Kingston had broken two of my ribs, fractured my collarbone, gave me a concussion and bone bruises over my back, stabbed me in the shoulder, and I managed to break my wrist in one of my falls and stab the blade of my pocketknife all the way though my palm.

But I had also broken his arm in three places and the weed killer I had sprayed in his face seriously damaged one of his eyes, also I stabbed his hands, not to mention nailed him for murdering my mother and for attempting to do the same to me.

So, I felt a little proud of myself, even though it was becoming clear to me that Amy and David were, decidedly, less so.

I knew that after how upset they seemed to be when I just talked to my mother's former drug dealer, with Amy especially incensed in particular, that meticulously planning and confronting her actual killer in order to obtain a recording of his confession would go over even worse, and the fact that it had landed me in the hospital probably didn't help matters.

The first few nights, when the painkillers dripping from my IVs kept my eyelids heavy and my thoughts hazy whenever I wasn't speaking to the police or telling nurses what hurt and what didn't, they were quiet and hovering in my room with concerned creases etched into their expressions. Amy kept her arms crossed around herself every time she spoke to the doctor about my snapped bones or the bruises she worried hinted at internal bleeding, and there had been a handful of times I woke up in the middle of the night and felt the warmth of her hand on my arm, careful of the tubes and the bandages stuck to my skin.

She had been staying in the hospital room with me, sleeping on the recliner and brushing her teeth in the adjoining bathroom, asking me what I wanted to eat or coaxing me to drink more. David went back at night, lingering in the room for a few moments after he said that he needed to head back, and once he reached out and gently grasped my ankle.

It was after I managed to convince Amy to tell the doctor to stop the sedative painkillers—informing them both that I preferred the pain to the mental numbness I associated all too well with my mother on our futon with hair obscuring her face from me but I didn't need to look to know that she had taken something—that Amy and David started to let their disappointment slip into their eyes and their lips pressed thin together.

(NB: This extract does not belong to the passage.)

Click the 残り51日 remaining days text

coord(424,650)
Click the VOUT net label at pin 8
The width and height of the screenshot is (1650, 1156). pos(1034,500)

Or maybe that was just when I started to notice it, how their hands were kept close to their mouths like they wanted to keep it from me, the sighs that woke me up and the stares that they held for a second after I noticed.

It wasn't until my wrist had been set with a cast when the swelling had gone down—the plaster wrapped in a peach-ish colored shell, unsigned although according to Amy, Danny was looking forward to writing his name down on it—and I was interviewed by the police again that the subtle looks started to really bother me.